Choosing a biomass boiler

When choosing a biomass boiler, be prepared that it may need more attention in comparison to a regular gas or oil boiler. As with gas and oil-fired boilers, biomass boilers will need an annual safety and maintenance check to qualify for RHI payments. Biomass boilers produce very little ash because they combust fuel very efficiently and cleanly. The ash can be disposed of as low-grade fertiliser in your garden or removed by your fuel supplier when they deliver your fuel.

Biomass boiler maintenance

Depending on the type of wood fuel you will either have to pay it a little bit less or more attention. Wood chip, pellet and logs will create different amounts of waste as they burn differently. Make sure to maintain your biomass boiler according to the manufacturer instructions. In general, however, it is advisable to:


Have a weekly visual inspection of the boiler to make sure it’s running without issues. Keep an eye on ash levels and dispose of it if necessary.


On a monthly basis, we recommend that you check the gate. You should also clean the chamber and remove the excess of ash.
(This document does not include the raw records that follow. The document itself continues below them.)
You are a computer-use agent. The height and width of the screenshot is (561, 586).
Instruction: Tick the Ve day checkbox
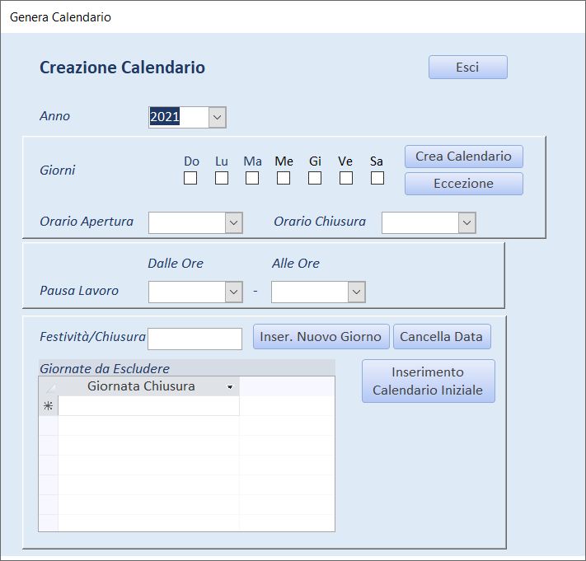(x=346, y=178)
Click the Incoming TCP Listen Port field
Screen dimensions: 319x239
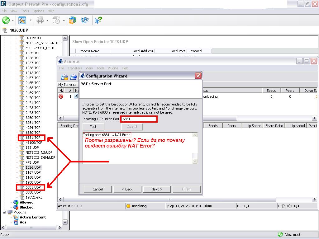(139, 119)
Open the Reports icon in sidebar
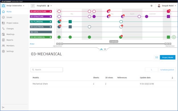The width and height of the screenshot is (178, 111). point(3,40)
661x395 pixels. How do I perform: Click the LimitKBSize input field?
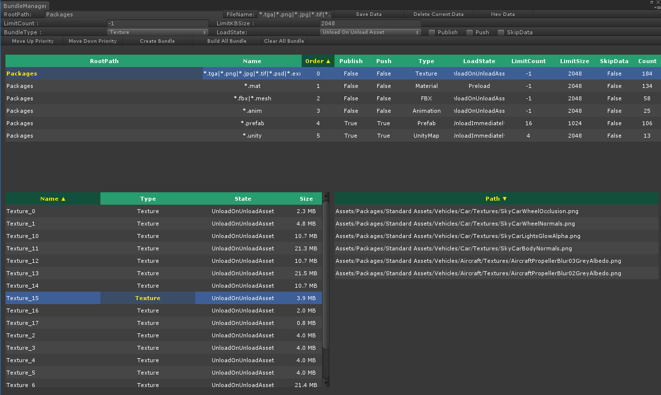(370, 23)
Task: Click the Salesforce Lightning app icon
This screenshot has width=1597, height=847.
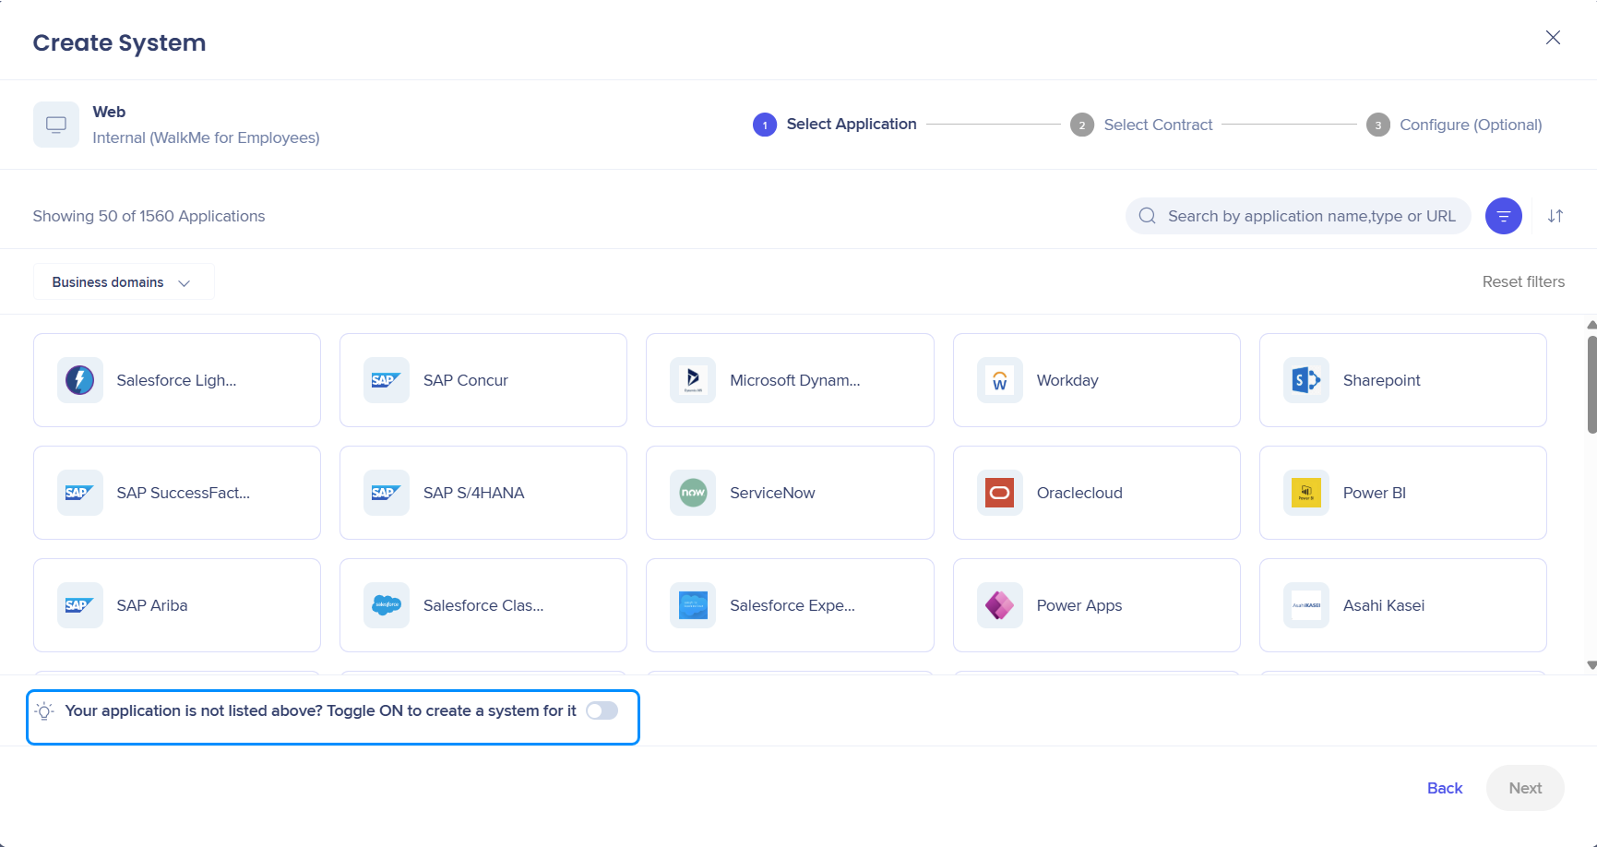Action: [80, 380]
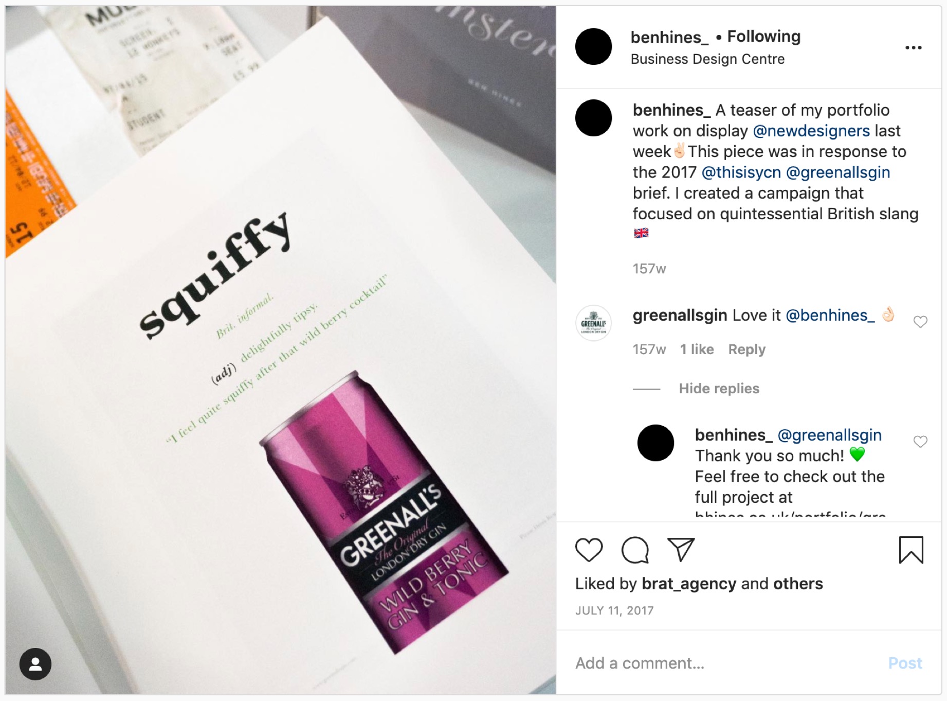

Every quarter clean the lambda probe and flue gas sensor which allow to monitor the oxygen levels.

Half a year

Every 6 months you should check and wipe flue gas return, check the motors and drives and clean heat exchangers and combustion chamber.

Biomass boiler cleaning routine

Best way to start cleaning your boiler is by reviewing the manufacturer instruction. This is because there are many types of boilers on the market from non-self cleaning to automated ones that will tell you exactly when you need to empty the ash bin. Good quality wood fuel will produce less ash, but it still needs to be removed on a regular basis even if it’s only once every year.
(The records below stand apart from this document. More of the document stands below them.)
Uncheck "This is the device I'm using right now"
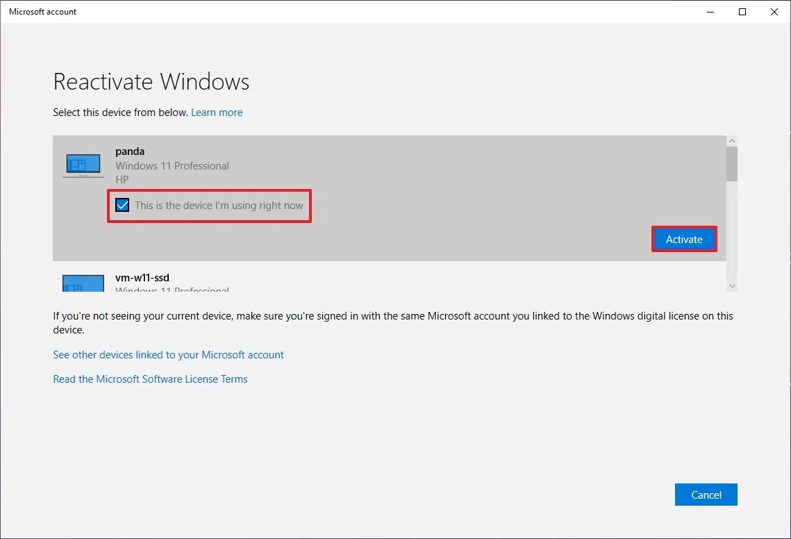 tap(122, 205)
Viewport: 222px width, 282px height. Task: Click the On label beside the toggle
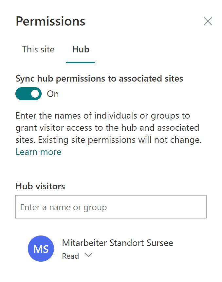[53, 94]
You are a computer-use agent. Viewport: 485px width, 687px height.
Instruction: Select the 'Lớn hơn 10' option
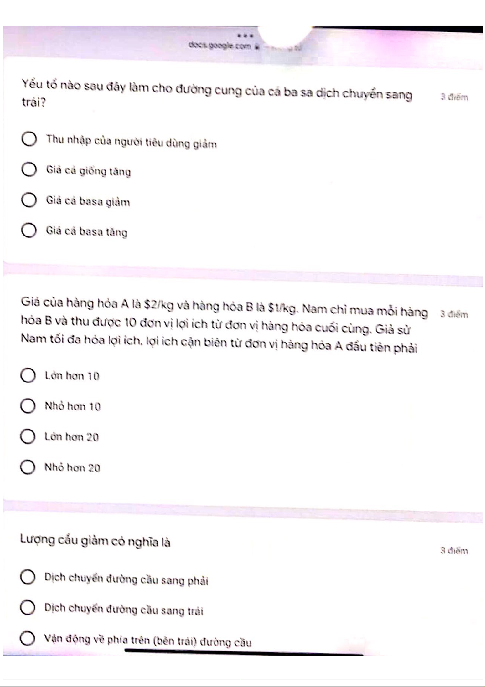[28, 376]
Servicing of biomass boiler

To make sure your boiler works well and remains efficient you should maintain it on regular basis.
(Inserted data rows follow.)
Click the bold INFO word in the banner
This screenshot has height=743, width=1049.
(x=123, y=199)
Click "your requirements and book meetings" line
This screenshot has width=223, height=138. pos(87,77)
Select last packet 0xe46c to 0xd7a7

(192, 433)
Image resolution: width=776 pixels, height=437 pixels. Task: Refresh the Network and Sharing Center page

Typically a boiler should be serviced once a year, but it really depends on the manufacturer’s instructions. It is more appropriate to service the boiler in accordance with the actual operational hours. For example, large biomass boilers for commercial purposes, have a higher number of safety systems, motors, fans and cleaning components. For that reason, they may need to be checked every quarter. The best solution is to put biomass boiler under a maintenance contract and enter a Fuel Supply Agreement such as the one offered by Woodyfuel. This is to ensure that you receive the best quality wood fuel that won’t damage your boiler.

Choosing the right fuel

Biomass boilers are designed to burn different types of biomass. Typically they are specific to wood chip or wood pellet and the variation within these categorisations.

There is a significant difference in performance between well dried and high in moisture content wood chip. Therefore you should always make sure to use the best quality wood chip. It is worth knowing that wood chip is typically cheaper than a wood pellet, but it also displays lower calorific value. This means you will need more pellets to obtain the same amount of energy and as a consequence more storage space or more frequent fuel deliveries.

Fuel monitoring

There are few things you can do to inspect the quality of the fuel as well as automate the process of renewing your wood fuel supplies on regular basis with no effort:

Moisture content

You can check moisture content through touch test. You can also choose a professional method by oven drying or by using a timber conductivity meter.

Particle size

Typically for precise measure, a sieve or sifter needs to be used to determine particle size, but you can also complete a quick visual inspection yourself.


Complete a visual inspection to look for foreign bodies like plastic or stone, or you can complete more accurate tests by sending a sample to a laboratory.